Posts Tagged ‘Matisse’
Elegant Endings (and Blissful Beginnings)…
Best reason to go adventuring in Wonderland:
Lastly, she pictured to herself how this same little sister of hers would, in the after-time, be herself a grown woman; and how she would keep, through all her riper years, the simple and loving heart of her childhood; and how she would gather about her other little children, and make their eyes bright and eager with many a strange tale, perhaps even with the dream of Wonderland of long ago; and how she would feel with all their simple sorrows, and find a pleasure in all their simple joys, remembering her own child-life, and the happy summer days.
– the last line of Alice’s Adventures in Wonderland, Lewis Carroll
19 other conclusive gems at Flavorwire’s “Famous Last Words: Our 20 Favorite Final Lines in Literature.”
And for a complementary collection of such wonders as…
Many years later, as he faced the firing squad, Colonel Aureliano Buendía was to remember that distant afternoon when his father took him to discover ice.
—the opening line of Gabriel García Márquez’ One Hundred Years of Solitude (1967; trans. Gregory Rabassa)
…visit the American Book Review’s “100 Best First Lines from Novels.”

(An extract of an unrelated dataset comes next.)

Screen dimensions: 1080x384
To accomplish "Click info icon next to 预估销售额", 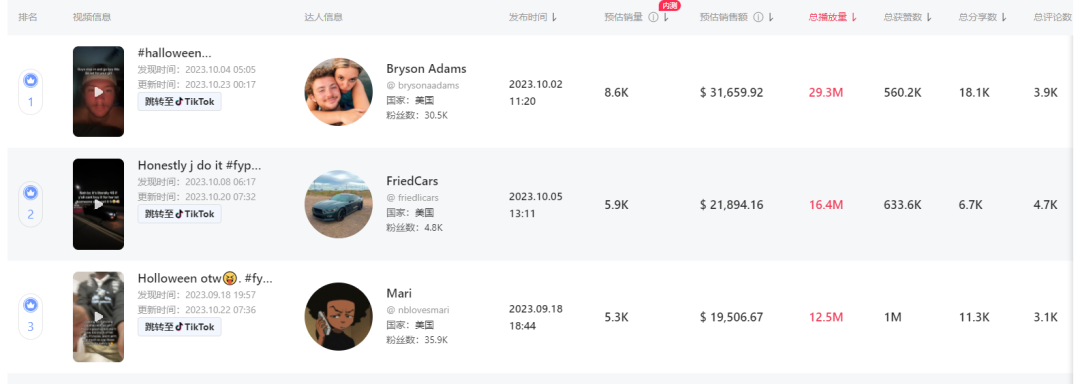I will pyautogui.click(x=758, y=17).
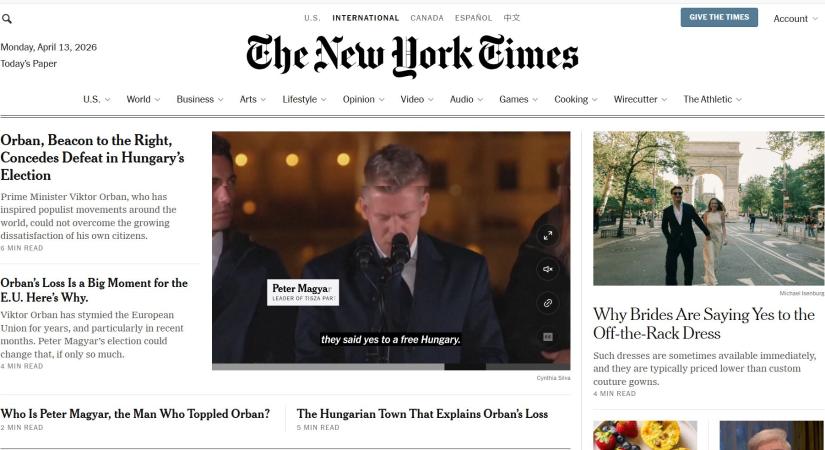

As we reach for our library cards, we might recall that it was on this date in 1910 that Alice B. Toklas moved in permanently with Gertrude Stein. The two women turned their Paris home (22 rue de Fleurus) into an artistic and literary salon, where they hosted Picasso, Matisse, Hemingway, Fitzgerald, and many others– several of whom appear, with Ms. Stein herself, in the lists above.